- [WHAT IS BEING ASKED] Retype all of the entries word for word.

+ + + + +

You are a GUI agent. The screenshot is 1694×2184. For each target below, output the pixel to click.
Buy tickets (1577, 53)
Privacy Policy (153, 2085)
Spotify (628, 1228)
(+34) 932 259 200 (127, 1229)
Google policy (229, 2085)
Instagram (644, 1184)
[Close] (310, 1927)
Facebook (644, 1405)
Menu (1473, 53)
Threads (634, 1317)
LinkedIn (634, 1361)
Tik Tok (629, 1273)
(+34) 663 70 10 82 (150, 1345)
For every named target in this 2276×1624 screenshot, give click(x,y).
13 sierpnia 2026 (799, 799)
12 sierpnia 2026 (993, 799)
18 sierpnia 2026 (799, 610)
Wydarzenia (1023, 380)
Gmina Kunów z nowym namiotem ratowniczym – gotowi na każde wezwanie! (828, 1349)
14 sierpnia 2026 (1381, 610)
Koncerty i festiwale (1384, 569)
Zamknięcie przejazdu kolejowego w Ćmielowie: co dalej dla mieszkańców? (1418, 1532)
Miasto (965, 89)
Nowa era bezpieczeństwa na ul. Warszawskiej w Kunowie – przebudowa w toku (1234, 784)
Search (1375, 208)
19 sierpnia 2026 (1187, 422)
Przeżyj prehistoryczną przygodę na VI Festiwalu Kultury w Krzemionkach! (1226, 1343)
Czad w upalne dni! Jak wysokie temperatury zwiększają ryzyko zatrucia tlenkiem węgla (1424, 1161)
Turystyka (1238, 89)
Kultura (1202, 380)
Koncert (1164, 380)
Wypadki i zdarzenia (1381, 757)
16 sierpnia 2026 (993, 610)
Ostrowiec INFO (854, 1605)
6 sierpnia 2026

+ + + + +

- [RESULT OF THE EXERCISE]
You are a GUI agent. The screenshot is 1694×2184. For each target below, output the pixel to click.
Buy tickets (1577, 53)
Privacy Policy (153, 2085)
Spotify (628, 1228)
(+34) 932 259 200 (127, 1229)
Google policy (229, 2085)
Instagram (644, 1184)
[Close] (310, 1927)
Facebook (644, 1405)
Menu (1473, 53)
Threads (634, 1317)
LinkedIn (634, 1361)
Tik Tok (629, 1273)
(+34) 663 70 10 82 (150, 1345)
For every named target in this 2276×1624 screenshot, give click(x,y).
13 sierpnia 2026 (799, 799)
12 sierpnia 2026 (993, 799)
18 sierpnia 2026 (799, 610)
Wydarzenia (1023, 380)
Gmina Kunów z nowym namiotem ratowniczym – gotowi na każde wezwanie! (828, 1349)
14 sierpnia 2026 (1381, 610)
Koncerty i festiwale (1384, 569)
Zamknięcie przejazdu kolejowego w Ćmielowie: co dalej dla mieszkańców? (1418, 1532)
Miasto (965, 89)
Nowa era bezpieczeństwa na ul. Warszawskiej w Kunowie – przebudowa w toku (1234, 784)
Search (1375, 208)
19 sierpnia 2026 (1187, 422)
Przeżyj prehistoryczną przygodę na VI Festiwalu Kultury w Krzemionkach! (1226, 1343)
Czad w upalne dni! Jak wysokie temperatury zwiększają ryzyko zatrucia tlenkiem węgla (1424, 1161)
Turystyka (1238, 89)
Kultura (1202, 380)
Koncert (1164, 380)
Wypadki i zdarzenia (1381, 757)
16 sierpnia 2026 (993, 610)
Ostrowiec INFO (854, 1605)
6 sierpnia 2026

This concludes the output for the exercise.